Hello @Christian_Jacobs

Filebeat does not support non-standard files. Similar question can be found in this thread.

As an option you can consider running filebeat as a separate container. You can check this page for running filebeat in docker, or this for running in kubernetes.

Thank you for the reply @Tetiana_Kravchenko ,

Unfortunately I am working in a serverless container environment [AWS Fargate].
For the approach that you are suggesting I would create a Filebeat sidecar, a shared volume between the nginx container and filebeat.

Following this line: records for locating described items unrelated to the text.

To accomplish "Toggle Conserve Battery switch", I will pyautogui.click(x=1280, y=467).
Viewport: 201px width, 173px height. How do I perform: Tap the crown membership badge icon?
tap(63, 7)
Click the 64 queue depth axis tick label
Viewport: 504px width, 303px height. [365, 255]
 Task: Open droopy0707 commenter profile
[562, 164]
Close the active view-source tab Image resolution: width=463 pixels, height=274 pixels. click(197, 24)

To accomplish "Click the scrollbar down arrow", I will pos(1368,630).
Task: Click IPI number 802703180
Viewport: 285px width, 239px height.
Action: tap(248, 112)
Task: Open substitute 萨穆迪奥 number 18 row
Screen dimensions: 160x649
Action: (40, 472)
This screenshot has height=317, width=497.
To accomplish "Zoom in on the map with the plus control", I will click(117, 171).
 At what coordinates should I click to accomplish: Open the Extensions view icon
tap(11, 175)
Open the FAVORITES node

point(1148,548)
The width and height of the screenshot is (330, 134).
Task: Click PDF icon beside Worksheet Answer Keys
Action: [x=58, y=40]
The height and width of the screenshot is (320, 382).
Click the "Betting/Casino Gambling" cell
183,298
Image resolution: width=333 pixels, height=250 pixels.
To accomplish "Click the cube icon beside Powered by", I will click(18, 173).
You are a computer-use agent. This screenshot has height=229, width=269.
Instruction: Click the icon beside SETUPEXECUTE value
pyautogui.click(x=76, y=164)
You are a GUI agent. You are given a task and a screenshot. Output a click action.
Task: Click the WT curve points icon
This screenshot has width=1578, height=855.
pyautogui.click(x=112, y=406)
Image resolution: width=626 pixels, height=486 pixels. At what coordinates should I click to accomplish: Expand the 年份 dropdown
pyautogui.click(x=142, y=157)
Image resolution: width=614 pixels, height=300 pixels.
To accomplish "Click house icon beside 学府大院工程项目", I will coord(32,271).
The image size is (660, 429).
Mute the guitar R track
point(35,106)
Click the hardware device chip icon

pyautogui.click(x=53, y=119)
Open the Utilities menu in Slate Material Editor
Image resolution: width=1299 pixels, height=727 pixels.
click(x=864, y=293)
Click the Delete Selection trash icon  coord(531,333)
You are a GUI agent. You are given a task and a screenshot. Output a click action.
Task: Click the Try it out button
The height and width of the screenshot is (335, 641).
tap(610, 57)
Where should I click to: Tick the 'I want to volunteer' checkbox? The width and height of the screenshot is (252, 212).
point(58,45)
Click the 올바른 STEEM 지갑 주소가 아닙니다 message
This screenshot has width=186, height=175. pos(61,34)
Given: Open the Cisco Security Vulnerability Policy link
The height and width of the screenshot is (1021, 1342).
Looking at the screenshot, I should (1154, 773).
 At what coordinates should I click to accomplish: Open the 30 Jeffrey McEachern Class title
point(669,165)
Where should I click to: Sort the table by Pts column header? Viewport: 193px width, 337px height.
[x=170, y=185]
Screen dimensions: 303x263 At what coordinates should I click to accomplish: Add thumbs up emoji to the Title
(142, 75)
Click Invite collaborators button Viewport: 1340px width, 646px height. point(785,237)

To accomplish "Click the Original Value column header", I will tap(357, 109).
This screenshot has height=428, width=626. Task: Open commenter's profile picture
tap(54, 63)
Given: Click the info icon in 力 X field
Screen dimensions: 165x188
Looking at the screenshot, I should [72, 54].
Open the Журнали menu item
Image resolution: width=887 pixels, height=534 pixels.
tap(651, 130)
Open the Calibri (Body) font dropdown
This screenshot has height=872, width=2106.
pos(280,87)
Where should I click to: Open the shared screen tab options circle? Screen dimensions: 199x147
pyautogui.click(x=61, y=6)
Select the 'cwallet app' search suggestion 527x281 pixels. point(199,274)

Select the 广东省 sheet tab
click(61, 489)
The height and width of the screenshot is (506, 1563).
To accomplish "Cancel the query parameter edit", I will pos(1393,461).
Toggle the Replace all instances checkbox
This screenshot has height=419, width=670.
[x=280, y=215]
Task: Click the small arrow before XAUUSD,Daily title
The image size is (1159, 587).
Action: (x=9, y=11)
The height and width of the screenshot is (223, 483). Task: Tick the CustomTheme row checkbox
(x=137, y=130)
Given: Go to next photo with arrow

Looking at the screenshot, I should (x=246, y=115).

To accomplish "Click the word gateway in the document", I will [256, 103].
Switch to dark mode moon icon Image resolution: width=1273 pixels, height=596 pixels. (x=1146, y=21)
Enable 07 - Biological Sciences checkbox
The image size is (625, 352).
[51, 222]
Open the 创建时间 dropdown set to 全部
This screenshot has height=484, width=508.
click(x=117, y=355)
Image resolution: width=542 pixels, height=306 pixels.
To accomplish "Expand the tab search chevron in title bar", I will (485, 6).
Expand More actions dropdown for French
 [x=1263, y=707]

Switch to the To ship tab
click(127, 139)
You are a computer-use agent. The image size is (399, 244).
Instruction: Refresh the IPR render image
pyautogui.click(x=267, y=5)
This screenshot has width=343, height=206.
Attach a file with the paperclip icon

In the linked Docker article, the filebeat.docker.yaml fiel includes the below portion:

filebeat.autodiscover:
  providers:
    - type: docker

I do not believe that this will work in Fargate because I do not have access to the underlying docker service. But I can test.

AWS supports the Firelense log driver for Fargate and using a Fluentd sidecar to gather stdout/stderr from all containers in the same Task.

Do you have a recommended setup for a AWS Fargate environment, or is the approach with creating a volume for all containers to dump into, then a filebeat sidecar the recommended approach?

@Andrea_Spacca since it is in AWS domain, could you please have a look to this question?

Thank you for the replies @Tetiana_Kravchenko and @Andrea_Spacca ,

TLDR; Can I use the filebeat nginx module on input coming from TCP? And if so, how do I specify this behavior?

~ Detail
If it is possible for me to setup the nginx module to parse TCP inputs then that should fit my use case instead [if what I originally asked is not possible].

I setup a FluentD container in the Fargate task that is forwarding all logs to a Filebeat container in the same Task. [I am able to receive logs in the Filebeat container , forwarded from the Fluentd container.]

I now need a way to use the filebeat nginx module on the logs received from TCP

Below is an example filebeat.yml

filebeat.inputs:
- type: tcp
  max_message_size: 20MiB
  host: "filebeat:9999"

filebeat.config.modules:
  enabled: true
  path: /etc/filebeat/modules.d/*.yml
output.console:
  pretty: true

(edit:Nginx module is enabled, can provide yml if required.)

U can change the input of the module. Just add input: tcp and whatever additional input settings u want.

@legoguy1000 Thank you for the reply.

Is there any documentation I can follow for what you mentioned?

Is this "input:tcp" attribute put in ~/.modules.d/nginx.yml or another file?
I do not see this attribute looking at the nging module itself so I am assuming you are refering to possibly my filebeat.yml?

I am not trying to be obtuse, I am just struggling to find relevant examples for a serverless setup.

Also in this use case you mentioned using "input: tcp", I will have multiple types of logs coming in over the same TCP port. I just want to verify with this approach you suggest I am still able to separate logs out [for instance separating nginx logs recieved on tcp port from database logs also sent on the same port].
I have attributes in the message I can use to verify the log source, but I need to be able to set the parser based on the match in the incoming log.

Its kind of a hidden capability but u can override any modules input by just adding that config. so for nginx it could look like

- module: nginx
  access:
    enabled: true
    input: tcp
    port: 5151
......
  error:
    enabled: true
    var.paths: ["/path/to/log/nginx/error.log*"]

As for using the same port for multiple log types or modules, that wont work.